AudioCodes Ltd. (NASDAQ:AUDC) Q4 2022 Earnings Call Transcript

Operator: Thank you very much. Your next question is coming from Greg Burns of Sidoti & Company. Greg, your line is live.

Greg Burns: Thanks. So, just to follow-up again on the leverage for next year. So, just looking at the guidance, there’s not much earnings leverage, so it’s about low single or mid-single-digit revenue growth, mid-single-digit EPS growth. So, is the expectation here that margins build throughout the year? Do you have an expectation of where margins will be at the end of the year versus at the beginning of the year?
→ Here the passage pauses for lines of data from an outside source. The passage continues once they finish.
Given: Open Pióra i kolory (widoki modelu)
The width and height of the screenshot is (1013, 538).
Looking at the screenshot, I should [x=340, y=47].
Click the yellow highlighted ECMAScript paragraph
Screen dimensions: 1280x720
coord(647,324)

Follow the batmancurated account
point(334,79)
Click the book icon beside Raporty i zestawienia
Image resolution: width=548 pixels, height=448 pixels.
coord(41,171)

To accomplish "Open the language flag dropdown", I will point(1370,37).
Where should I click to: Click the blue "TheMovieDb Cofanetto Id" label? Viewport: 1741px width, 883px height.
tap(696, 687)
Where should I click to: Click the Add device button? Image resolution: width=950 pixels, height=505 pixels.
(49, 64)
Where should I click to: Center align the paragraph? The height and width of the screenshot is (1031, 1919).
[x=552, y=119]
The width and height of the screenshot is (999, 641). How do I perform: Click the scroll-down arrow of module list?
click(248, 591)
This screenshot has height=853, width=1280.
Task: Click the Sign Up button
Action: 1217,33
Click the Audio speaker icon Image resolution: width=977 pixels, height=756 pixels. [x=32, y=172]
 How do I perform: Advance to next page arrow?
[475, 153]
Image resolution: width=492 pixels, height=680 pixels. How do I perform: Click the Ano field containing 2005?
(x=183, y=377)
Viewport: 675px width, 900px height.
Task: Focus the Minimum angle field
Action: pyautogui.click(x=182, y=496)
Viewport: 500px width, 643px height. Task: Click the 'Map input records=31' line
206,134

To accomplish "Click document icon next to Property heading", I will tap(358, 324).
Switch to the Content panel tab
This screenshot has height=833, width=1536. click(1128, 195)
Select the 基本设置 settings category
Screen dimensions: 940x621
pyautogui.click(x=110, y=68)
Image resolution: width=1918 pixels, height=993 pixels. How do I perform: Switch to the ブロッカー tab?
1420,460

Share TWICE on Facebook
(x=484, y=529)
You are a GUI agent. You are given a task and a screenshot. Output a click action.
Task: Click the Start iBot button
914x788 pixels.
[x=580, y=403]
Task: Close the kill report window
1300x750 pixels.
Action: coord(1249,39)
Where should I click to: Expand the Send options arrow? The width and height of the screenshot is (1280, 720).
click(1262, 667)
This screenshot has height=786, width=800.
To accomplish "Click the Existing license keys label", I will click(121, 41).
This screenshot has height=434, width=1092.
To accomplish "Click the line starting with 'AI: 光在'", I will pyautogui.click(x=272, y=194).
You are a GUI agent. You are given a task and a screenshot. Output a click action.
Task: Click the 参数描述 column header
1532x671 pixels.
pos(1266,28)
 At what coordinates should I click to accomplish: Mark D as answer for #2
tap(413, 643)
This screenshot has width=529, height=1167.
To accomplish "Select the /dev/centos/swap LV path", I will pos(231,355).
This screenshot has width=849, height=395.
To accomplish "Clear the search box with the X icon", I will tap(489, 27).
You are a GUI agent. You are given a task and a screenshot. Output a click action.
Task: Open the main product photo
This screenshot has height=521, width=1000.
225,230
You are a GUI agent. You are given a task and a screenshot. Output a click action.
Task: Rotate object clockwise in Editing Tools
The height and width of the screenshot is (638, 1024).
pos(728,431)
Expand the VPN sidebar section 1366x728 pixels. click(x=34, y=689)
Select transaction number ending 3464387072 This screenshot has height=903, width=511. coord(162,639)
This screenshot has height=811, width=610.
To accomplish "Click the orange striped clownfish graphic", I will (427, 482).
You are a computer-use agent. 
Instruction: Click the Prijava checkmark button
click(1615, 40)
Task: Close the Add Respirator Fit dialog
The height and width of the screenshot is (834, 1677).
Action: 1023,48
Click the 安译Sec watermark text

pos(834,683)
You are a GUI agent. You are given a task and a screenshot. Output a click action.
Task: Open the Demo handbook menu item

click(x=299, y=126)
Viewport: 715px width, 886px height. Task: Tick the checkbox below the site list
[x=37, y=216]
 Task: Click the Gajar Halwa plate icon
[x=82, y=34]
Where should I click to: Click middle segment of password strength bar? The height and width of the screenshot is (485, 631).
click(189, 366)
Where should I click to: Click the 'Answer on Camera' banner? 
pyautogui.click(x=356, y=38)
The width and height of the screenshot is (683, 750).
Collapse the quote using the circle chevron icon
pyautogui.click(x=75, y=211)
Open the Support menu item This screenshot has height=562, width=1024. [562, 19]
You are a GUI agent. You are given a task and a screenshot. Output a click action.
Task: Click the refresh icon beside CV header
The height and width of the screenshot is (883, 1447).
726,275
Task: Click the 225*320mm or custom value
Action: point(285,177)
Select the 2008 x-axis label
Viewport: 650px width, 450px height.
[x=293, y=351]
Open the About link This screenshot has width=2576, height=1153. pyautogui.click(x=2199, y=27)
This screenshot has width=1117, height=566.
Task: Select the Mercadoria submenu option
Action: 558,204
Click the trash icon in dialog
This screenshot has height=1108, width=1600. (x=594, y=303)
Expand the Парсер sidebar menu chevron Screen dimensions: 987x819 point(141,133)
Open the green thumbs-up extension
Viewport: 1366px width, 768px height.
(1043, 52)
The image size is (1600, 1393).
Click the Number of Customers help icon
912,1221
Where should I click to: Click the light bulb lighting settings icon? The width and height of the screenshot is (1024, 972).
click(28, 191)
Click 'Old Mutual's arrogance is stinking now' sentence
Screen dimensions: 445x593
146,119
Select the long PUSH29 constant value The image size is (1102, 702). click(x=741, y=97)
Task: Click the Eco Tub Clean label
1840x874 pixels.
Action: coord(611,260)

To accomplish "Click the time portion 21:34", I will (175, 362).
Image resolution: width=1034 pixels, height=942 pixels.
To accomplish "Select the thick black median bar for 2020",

Niran Baruch: Yes. So, first, with regard to the gross margin, we ended 2022 at 65.4%. Our long-term target is 67% to 70%. I would assume, and this is our estimation for the model estimation that we will be at the low end of this long-term target or even less, I would take 66% of gross margin. OpEx, I told you we will be somewhere at 35% on average. All-in-all, with regards to operating margin, we ended 2022 at 17.1%. Even if we will be at the low end of our revenues, which is $286 million, we believe that the operating margin should be at 17% at this level, and that’s how we come to the $1.35 low EPS guidance. So, all-in-all, for 2023, we will be somewhere between 17% to 19% of operating margin. As Shabtai said, at the first quarter, we will be at the low end of this range and during the second half of 2023, we believe we will be at the high end.

Greg Burns: Okay. And then for the CX business, what percent is that OEM-related revenue that I guess is declining now?

Niran Baruch: This quarter, it was declined to 10% of total CX revenues compared to 20% a year ago.

Greg Burns: Okay. And then the mix of Microsoft sales between kind of the CapEx model and the new live model, how has that been trending? Are you seeing more customers gravitate towards live?

Niran Baruch: Most of the revenues also at the Teams and actually total logic got revenues is CapEx deals. With regards to the fourth quarter, if we see the Teams — the Live Teams versus the CapEx deals, it’s about one-third Live and two-third CapEx deals.

Greg Burns: And the kind of the trajectory of that mix? Is it moving more towards Live? Or is it just kind of, I guess, staying at those ranges?

Niran Baruch: No, it’s moving more to Live, and we are very focused on this transition.

Greg Burns: Okay.

Shabtai Adlersberg: Let me just add — Greg, just let me add that on a year-by-year basis, Live Teams grew 35%, while CapEx Teams grew only 8.9%. So, the trend is definitely to the Live Teams.

Greg Burns: Yes, perfect. Thank you.

Shabtai Adlersberg: Sure.

Operator: Thank you very much. Your next question is coming from Ryan Koontz of Needham & Company. Ryan, your line is live.

Ryan Koontz: Thanks for the question. I want to ask about CX and certainly understand the OEM decline there. And I want to understand what sort of market motions and partners you have there to shore up that growth? It seems that the CCaaS, the cloud-based contact center players, whether it’s nice in Contact or Five9 have some pretty durable growth. And how do you attach yourselves to those sorts of companies a little closer? And what’s the competitive landscape there? How do you view your share, I guess, in the cloud contact center is, I guess, the big question? Thanks.

Shabtai Adlersberg: Sure. Well, regarding OEM, this is really an old business related mainly to 911 services and NexGen 911, so that is declining. Those are the majority is SBC sales. And so that is coming down. As far as contact center is concerned, I mean we all know about the trend of moving from on-prem to cloud. However, one needs to realize that it’s pretty complex to do that large company may take four to five years just to implement that transition. Now, you need to understand that within that period of time, one needs to implement and operate two different solutions at the same time, that provides a lot of complexity. Also the fact that you need to deploy new technologies such as WebRTC and Managed SBC. And on top of that, there’s disruption coming from.

So, think about the disruption coming from call automation and self-service. Once the vendors, such as Genesys announced end of develop for the on-prem solution. It means that those customers with hundreds and thousands of agents really lack this type of solution, right? Because the vendor will not offer them. Obviously, we’ve got an opportunity in this area. So, mainly focusing on the migration from the on-prem solution to the cloud for a vendor that moves to a different vendor, cloud environment and the application of self-service solution, all that represents big opportunities for us. And we definitely see momentum in this sale.